Hugely significant news for employers and employees this morning as the Supreme Court has ruled that Employment Tribunal (ET) fees are unlawful. 

As has been well-reported, the number of ET claims dropped by over 70% since ET fees were introduced in 2013, such a dramatic fall that employment lawyers did start to wonder if they would ever have another ET1 drop on their desk or see the inside of an employment tribunal again. Research found that the fees - up to £250 to file a claim, and another £950 for a hearing - had an impact on lower-paid employees in particular. They did not have the money to lodge claims, and were deterred from trying to recover smaller sums of holiday pay and unpaid wages. 

The Supreme Court has now ruled that the fee regime is unlawful. It found that the fees prevented access to justice, and that they were indirectly discriminatory against women, who lodge proportionately more of certain types of claims which had higher fees, such as in relation to pregnancy dismissals.

The consequences are significant. First, employers can expect the number of ET claims to increase again. Second, it seems that the Government will have to pay back £32m in ET fees to claimants.

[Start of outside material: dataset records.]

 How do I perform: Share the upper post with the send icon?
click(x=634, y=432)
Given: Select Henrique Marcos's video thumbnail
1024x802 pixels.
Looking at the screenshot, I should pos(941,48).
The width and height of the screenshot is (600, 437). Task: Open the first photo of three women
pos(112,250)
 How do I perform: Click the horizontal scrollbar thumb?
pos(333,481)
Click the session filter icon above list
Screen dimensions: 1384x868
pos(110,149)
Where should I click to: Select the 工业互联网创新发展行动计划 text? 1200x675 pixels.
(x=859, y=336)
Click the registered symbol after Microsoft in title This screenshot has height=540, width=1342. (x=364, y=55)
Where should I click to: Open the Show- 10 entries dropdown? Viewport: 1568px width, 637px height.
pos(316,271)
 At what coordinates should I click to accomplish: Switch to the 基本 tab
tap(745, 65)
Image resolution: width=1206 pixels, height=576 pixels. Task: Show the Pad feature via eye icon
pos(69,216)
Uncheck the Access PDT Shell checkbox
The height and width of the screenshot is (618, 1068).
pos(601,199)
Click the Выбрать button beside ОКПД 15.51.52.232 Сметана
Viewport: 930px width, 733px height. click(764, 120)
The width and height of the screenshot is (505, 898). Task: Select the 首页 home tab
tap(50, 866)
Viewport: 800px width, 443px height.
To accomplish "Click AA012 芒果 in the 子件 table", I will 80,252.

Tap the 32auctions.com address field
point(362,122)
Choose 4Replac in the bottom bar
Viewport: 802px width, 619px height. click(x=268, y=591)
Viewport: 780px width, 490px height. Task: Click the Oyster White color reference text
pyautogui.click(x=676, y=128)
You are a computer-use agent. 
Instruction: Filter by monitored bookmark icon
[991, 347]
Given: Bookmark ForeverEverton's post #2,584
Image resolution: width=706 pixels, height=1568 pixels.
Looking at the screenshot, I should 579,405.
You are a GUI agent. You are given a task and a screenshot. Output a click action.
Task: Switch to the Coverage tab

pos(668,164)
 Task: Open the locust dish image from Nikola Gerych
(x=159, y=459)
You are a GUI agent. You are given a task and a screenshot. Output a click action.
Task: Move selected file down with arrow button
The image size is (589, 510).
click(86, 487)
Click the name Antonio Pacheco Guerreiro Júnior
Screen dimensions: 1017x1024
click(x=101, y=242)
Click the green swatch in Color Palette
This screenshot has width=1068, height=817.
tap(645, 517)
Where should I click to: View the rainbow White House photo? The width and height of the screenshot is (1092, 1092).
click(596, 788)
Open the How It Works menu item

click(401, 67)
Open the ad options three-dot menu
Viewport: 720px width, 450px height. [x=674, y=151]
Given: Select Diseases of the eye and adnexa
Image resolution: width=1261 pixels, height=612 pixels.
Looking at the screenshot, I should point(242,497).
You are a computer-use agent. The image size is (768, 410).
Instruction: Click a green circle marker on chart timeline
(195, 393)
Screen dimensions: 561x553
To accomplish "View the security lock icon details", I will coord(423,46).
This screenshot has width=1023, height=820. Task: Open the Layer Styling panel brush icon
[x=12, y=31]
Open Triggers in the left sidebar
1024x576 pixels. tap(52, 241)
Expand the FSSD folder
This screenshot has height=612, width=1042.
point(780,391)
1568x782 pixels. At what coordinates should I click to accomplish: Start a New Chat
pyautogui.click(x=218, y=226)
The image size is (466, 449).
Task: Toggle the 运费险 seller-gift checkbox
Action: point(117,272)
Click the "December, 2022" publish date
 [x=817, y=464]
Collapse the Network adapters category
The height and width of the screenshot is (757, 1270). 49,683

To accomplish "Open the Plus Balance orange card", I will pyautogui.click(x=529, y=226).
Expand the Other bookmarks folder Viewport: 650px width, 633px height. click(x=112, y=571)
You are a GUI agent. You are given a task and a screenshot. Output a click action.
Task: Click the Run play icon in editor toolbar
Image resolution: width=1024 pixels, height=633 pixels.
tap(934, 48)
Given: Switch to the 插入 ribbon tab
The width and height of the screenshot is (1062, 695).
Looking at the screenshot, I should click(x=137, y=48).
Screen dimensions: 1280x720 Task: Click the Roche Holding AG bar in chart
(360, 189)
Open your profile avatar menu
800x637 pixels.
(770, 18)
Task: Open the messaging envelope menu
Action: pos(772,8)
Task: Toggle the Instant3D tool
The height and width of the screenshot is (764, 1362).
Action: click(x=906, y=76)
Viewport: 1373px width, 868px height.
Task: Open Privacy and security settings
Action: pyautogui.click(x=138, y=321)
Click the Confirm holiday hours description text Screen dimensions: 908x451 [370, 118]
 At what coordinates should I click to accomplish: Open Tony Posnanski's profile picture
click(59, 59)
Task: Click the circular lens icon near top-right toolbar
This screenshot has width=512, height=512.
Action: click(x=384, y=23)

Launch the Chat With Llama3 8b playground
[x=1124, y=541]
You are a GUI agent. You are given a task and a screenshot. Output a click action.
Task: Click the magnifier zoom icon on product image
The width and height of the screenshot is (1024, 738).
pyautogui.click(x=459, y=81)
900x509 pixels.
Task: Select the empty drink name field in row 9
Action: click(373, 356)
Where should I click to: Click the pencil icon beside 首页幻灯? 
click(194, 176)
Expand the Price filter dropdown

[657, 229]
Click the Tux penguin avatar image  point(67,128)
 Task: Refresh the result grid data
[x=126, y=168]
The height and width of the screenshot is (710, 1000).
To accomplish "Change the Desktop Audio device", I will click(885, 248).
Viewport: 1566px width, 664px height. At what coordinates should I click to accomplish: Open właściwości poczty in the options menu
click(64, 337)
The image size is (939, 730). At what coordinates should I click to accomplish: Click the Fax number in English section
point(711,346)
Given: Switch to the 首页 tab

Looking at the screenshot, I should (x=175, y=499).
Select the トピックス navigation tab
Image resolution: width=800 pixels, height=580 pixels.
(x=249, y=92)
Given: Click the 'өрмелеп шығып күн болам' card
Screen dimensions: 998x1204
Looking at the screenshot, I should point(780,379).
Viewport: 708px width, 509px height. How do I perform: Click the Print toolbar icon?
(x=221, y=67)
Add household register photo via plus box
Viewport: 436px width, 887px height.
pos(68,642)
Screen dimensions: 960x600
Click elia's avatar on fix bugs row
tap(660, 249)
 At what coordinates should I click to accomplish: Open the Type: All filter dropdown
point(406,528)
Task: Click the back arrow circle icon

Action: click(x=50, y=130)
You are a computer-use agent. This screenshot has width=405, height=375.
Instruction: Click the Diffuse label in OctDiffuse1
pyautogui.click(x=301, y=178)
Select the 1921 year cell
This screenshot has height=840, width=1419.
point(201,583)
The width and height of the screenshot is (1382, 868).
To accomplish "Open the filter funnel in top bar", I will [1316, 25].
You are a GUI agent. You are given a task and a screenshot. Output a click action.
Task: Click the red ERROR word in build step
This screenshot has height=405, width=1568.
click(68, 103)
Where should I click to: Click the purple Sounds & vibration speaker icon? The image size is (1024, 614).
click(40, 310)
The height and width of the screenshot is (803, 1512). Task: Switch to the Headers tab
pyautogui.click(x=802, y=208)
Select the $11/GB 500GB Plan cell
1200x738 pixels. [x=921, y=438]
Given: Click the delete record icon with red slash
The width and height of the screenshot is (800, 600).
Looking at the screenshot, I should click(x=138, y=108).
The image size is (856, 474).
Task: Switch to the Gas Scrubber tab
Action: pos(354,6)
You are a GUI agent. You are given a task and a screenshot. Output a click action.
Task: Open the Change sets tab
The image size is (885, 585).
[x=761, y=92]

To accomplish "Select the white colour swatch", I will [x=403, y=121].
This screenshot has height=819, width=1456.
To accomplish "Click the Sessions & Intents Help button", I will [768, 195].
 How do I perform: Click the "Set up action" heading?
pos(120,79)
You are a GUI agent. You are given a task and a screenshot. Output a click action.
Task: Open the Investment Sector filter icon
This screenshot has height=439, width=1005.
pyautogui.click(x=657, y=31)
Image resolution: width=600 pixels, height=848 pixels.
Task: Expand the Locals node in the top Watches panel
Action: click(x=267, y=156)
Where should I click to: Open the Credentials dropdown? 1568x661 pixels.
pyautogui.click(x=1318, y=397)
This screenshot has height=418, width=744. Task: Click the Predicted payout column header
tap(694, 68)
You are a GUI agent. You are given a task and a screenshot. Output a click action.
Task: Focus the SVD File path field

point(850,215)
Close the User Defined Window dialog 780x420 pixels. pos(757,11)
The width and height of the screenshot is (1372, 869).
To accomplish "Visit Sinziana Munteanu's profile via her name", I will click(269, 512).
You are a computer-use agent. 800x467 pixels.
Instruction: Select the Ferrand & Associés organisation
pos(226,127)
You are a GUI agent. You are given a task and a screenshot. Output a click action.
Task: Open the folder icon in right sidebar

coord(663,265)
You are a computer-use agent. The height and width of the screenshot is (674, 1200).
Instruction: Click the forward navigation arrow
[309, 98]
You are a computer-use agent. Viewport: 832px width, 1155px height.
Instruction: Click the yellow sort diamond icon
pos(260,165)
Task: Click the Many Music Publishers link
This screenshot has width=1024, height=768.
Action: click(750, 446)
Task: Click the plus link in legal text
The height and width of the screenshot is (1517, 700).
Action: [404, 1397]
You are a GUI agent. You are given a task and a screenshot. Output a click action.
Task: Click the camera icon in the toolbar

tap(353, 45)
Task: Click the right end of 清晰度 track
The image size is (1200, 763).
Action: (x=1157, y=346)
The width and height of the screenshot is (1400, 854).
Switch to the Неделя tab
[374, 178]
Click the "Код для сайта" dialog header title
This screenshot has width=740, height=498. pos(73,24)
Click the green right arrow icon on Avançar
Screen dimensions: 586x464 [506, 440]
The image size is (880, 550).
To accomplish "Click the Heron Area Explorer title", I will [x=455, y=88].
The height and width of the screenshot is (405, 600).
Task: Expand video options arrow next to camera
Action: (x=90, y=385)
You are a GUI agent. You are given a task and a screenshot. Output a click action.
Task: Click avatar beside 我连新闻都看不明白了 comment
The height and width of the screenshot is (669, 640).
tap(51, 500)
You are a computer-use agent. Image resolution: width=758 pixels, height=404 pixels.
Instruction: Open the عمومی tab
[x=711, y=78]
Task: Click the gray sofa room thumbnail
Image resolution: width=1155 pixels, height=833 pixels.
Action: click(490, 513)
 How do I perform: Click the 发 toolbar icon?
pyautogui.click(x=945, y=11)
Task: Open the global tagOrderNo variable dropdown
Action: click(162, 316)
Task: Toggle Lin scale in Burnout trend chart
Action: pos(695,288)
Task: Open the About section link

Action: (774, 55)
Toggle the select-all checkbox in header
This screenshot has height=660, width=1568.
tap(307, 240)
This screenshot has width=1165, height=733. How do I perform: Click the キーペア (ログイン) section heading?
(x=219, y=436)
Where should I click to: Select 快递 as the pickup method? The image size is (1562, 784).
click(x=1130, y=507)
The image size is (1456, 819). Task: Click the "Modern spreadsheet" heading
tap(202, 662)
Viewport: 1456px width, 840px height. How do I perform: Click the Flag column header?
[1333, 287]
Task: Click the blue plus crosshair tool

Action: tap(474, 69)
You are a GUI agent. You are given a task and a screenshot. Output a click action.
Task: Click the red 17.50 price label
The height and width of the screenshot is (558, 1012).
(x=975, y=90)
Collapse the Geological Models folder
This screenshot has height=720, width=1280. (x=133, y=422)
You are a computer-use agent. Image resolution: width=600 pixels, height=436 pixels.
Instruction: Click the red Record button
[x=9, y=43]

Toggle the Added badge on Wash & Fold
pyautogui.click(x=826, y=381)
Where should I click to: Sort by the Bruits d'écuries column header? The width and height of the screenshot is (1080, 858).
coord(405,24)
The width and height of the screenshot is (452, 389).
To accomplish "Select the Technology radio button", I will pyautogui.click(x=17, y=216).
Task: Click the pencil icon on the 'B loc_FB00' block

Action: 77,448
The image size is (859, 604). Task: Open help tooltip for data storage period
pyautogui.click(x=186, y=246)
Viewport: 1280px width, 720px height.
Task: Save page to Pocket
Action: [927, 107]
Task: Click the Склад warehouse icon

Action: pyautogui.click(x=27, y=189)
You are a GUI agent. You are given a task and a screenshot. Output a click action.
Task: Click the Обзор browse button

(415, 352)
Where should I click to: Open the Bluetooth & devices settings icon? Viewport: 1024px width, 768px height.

Will employers who lost a case and were ordered to reimburse the ET fee to the successful claimant now be able to recover the fees from the Government? Third, will claimants who were dissuaded from bringing a claim in recent months due to the fee regime and whose claims are now timed-barred try to lodge a late claim, arguing that their time limit should be extended in the circumstances. Employment laws do allow for a time extension, subject to different tests depending on the type of claim. 

Fourth, ETs are already under-resourced and under-funded - how will they cope with expected extra caseload? And fifth, the smart money is on the Government trying to introduce a new (fairer?) fee regime to replace the current flat-fee system, perhaps with fees based on the amount of compensation sought by the claimant.